Vol 117, No 2 (Supplement) 2012
Supplement abstract

Analysis of tight junctions in placentas affected by chorioamnionitis: in vivo and in vitro analysis

Published 2013-02-21

Keywords

  • Placenta,
  • chorioamnionitis,
  • tight junction

How to Cite

Tossetta, G., Paolinelli, F., Lorenzi, T., Ciarmela, P., Avellini, C., Salvolini, E., Toti, P., Petraglia, F., Castellucci, M., & Marzioni, D. (2013). Analysis of tight junctions in placentas affected by chorioamnionitis: in vivo and in vitro analysis.

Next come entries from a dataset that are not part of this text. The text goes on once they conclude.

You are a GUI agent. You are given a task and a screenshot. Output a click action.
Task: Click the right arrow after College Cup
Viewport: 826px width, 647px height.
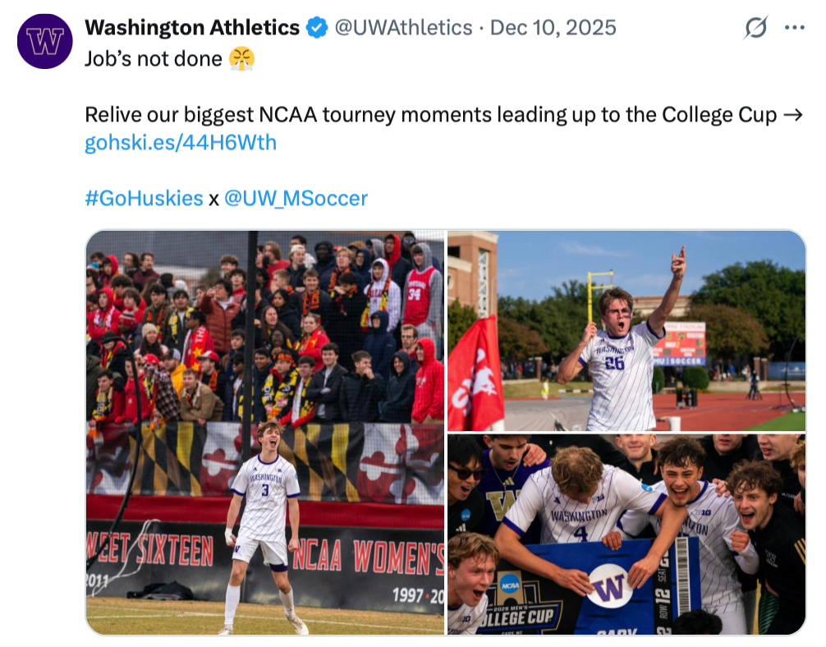(x=792, y=115)
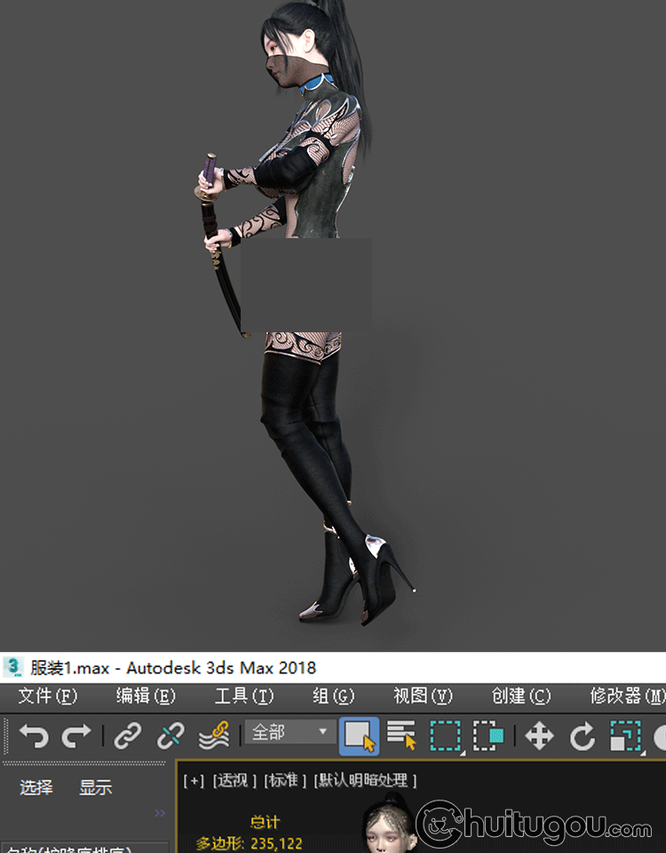The image size is (666, 853).
Task: Pick the Select and Rotate tool
Action: tap(583, 736)
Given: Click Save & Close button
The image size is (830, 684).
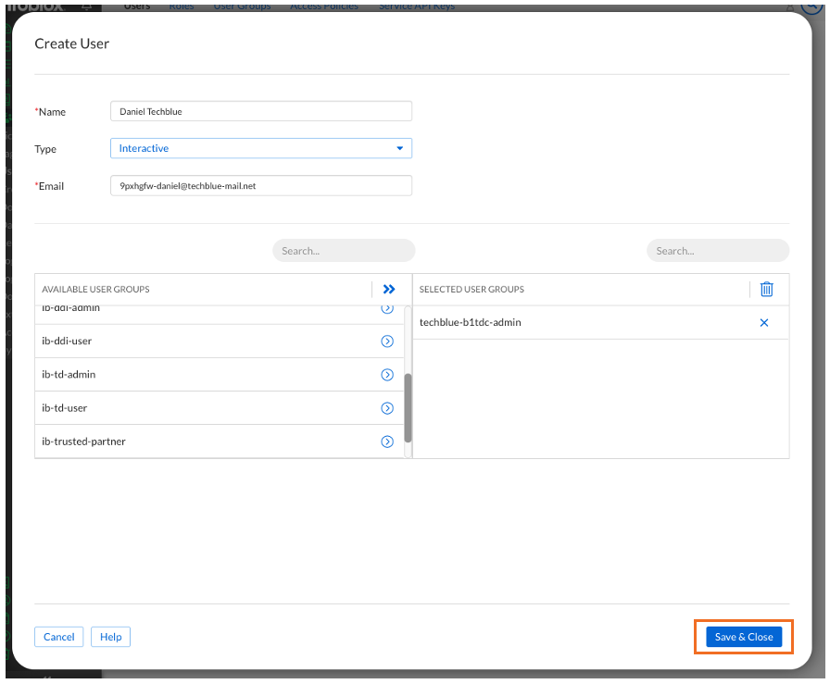Looking at the screenshot, I should [x=744, y=637].
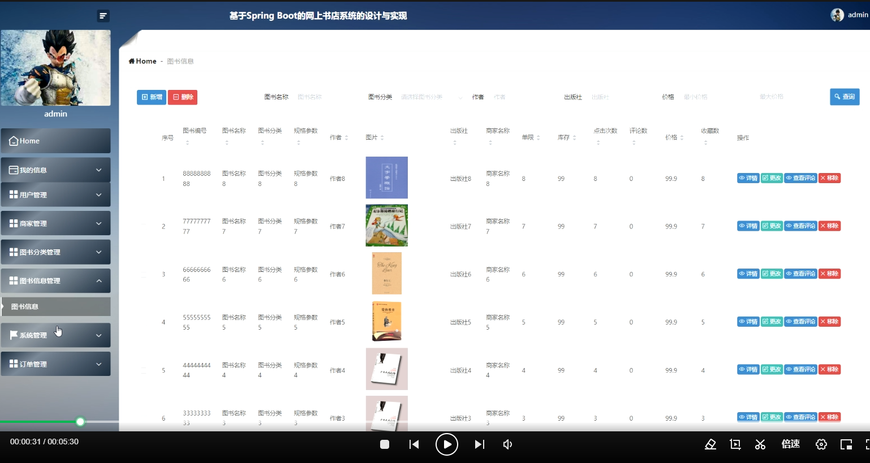This screenshot has height=463, width=870.
Task: Click the stop playback icon
Action: coord(384,444)
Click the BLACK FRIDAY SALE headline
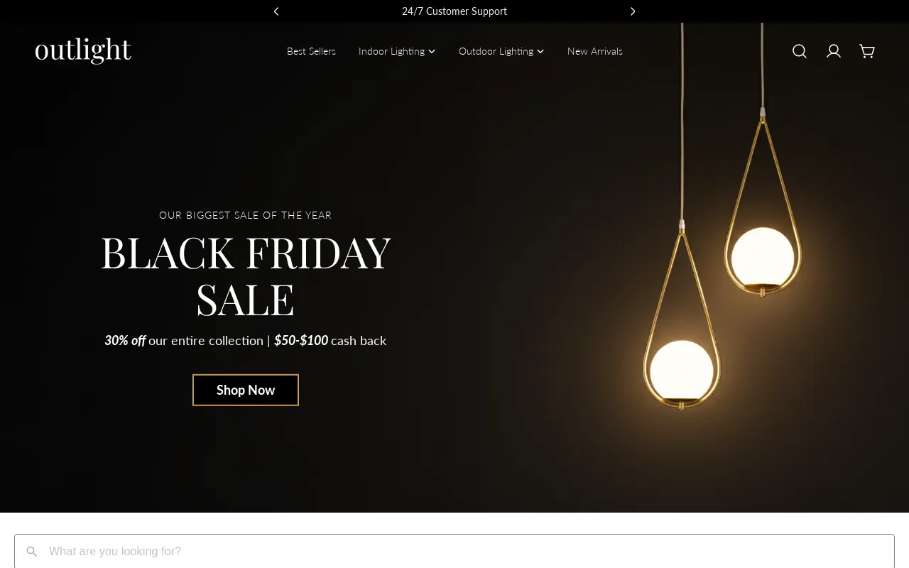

Italian Journal of Anatomy and Embryology, 117(2), 193. Retrieved from https://oajournals.fupress.net/index.php/ijae/article/view/4379

Abstract

The human placenta and fetal membranes provide a barrier regulating the transfer of materials between the mother and the developing fetus throughout gestation. Chorioamnionitis is an important risk factor for preterm delivery that is associated with high perinatal morbidity and mortality. Chorioamnionitis is the term applied to infections of the placenta and membranes resulting in high concentrations of IL- 1beta, IL-6, IL-8 and TGF-beta in the amniotic fluid (D’Alquen et al., 2005). With progression of inflammation, immune cells penetrate blood vessels and infiltrate the umbilical cord, resulting in funisitis (Romero and Mazor, 1988). In normal conditions the two important physical entities in endothelial/epithelial paracellular clefts are adherens junctions and tight junctions. Tight junction governs the paracellular movement of water, solutes and immune cells, through the intercellular space creating a boundary between the apical and basolateral sides of cellular barriers (Gruenheid and Finlay, 2003). We have evaluated the localization of tight junctions studying the Zonula Occludens-1 (ZO-1) and Occludin expressions as well as the localization of adherent junctions, testing the expression of VE-cadherin and beta-catenin in placentas from normal gestations, from preterm idiopathic deliveries and from chorioamnionitis by immunohistochemistry. In addition, we have evaluated the mRNAs by real time PCR, the protein levels of these molecules by Western blot analysis in placental tissues, and to better clarify the action of some cytokines on occludin we performed in vitro analysis of HUVEC cultures. Our more striking result is the decrease of occludin expression in placentas from chorioamnionitis and an evident action of the cytokines on this molecule.